A well-designed training plan will naturally raise VO2 max and your ability to burn fat as fuel. If you have a well-designed training plan, you might not even have to worry about training yourself to burn more fat.

Is fasted running worth it?

Before wrapping up, a personal observation I’ve had with athletes who use our MOTTIV training app provides anecdotal evidence against fasted training.

When we speak with athletes who have plateaued in their training, despite doing every single workout outlined in their training plan, we always ask them, “What are you eating before, during, and after your workouts?”

One of the most common answers from these athletes who have hit a brick wall in their progress is, ‘Nothing; eating before training doesn’t feel good.’

In one case, we worked with an athlete to get them to eat more before, during, and after their workouts.
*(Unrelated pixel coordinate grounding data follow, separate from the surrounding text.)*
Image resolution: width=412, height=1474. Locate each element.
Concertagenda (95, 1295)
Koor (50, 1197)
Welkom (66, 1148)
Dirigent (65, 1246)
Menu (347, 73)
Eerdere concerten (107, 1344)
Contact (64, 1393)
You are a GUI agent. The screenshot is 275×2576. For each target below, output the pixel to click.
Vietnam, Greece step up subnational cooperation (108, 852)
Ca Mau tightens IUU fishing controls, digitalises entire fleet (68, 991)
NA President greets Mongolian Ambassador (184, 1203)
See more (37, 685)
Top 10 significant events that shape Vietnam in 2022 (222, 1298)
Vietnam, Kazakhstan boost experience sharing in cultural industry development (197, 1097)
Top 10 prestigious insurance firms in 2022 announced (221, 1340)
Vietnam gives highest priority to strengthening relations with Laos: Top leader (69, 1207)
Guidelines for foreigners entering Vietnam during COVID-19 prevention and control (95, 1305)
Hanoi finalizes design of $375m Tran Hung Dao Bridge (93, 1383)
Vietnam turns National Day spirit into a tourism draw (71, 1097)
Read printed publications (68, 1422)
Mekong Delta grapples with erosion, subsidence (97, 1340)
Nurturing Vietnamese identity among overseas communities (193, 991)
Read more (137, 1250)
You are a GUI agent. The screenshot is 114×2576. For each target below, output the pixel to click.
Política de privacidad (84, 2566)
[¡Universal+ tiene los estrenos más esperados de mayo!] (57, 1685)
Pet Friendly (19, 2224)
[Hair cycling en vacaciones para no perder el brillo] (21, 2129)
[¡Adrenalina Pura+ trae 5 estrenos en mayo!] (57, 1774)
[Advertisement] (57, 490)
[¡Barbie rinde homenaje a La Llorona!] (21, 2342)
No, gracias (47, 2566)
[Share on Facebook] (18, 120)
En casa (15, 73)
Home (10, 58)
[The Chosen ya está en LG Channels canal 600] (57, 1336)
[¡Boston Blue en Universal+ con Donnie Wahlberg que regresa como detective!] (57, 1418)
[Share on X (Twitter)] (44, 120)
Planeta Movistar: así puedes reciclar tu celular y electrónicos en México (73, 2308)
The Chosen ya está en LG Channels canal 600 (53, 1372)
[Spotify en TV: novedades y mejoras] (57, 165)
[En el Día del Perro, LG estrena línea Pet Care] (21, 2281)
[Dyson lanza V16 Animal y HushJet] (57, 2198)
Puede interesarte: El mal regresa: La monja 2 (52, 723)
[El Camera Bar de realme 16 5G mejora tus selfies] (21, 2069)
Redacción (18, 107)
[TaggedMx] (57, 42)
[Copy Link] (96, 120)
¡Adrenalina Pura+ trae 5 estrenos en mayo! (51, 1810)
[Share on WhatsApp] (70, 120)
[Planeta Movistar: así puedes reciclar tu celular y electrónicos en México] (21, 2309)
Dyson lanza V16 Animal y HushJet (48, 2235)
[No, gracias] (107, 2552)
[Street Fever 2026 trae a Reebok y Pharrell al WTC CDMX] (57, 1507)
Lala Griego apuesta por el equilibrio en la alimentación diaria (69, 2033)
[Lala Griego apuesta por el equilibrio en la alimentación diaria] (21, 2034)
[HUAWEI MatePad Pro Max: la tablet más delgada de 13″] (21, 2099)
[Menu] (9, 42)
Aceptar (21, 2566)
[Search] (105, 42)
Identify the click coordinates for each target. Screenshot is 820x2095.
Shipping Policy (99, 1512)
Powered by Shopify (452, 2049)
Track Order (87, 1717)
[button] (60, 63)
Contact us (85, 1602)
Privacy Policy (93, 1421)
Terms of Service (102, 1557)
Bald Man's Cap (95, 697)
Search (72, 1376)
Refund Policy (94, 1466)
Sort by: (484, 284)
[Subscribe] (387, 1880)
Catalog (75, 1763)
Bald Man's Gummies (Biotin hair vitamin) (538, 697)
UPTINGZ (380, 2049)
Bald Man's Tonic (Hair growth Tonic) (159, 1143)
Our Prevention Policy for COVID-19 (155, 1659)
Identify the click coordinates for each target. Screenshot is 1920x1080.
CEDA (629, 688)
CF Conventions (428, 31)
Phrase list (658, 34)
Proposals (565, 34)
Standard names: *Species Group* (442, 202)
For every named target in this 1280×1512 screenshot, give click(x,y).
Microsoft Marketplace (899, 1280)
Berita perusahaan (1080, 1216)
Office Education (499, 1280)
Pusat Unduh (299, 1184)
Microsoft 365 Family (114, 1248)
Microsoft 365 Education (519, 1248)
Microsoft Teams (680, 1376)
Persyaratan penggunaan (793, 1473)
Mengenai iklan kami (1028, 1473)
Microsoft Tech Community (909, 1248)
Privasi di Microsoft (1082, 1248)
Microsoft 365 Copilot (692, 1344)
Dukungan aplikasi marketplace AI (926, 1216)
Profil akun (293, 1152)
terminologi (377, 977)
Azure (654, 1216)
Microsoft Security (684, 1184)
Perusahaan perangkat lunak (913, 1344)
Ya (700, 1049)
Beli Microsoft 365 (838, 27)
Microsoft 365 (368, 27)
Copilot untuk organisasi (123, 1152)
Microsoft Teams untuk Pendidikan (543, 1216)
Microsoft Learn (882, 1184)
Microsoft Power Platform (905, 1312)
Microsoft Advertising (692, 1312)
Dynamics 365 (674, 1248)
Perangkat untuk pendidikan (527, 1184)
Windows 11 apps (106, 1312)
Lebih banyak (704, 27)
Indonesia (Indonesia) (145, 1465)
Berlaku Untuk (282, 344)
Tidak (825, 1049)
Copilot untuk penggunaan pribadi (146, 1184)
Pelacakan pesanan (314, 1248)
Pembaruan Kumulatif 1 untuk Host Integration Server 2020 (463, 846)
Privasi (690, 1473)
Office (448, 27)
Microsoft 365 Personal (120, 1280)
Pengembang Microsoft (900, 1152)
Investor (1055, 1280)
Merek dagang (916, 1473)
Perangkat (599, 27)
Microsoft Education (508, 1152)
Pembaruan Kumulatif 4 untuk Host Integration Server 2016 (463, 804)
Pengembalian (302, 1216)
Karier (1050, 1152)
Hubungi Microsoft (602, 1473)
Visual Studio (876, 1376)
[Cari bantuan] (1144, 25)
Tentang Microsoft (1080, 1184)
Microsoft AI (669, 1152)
Within a few months, they shaved 30 minutes off their half-Ironman time, set personal bests, and qualified for their first world championship.

We all train our muscles to work at a higher and higher intensity; we also have to train our stomachs to handle food while exercising.

Doing so with the proper nutrients at the right time can fuel your body for your workouts while teaching your body how to burn fat as fuel, leaving fasted running unnecessary.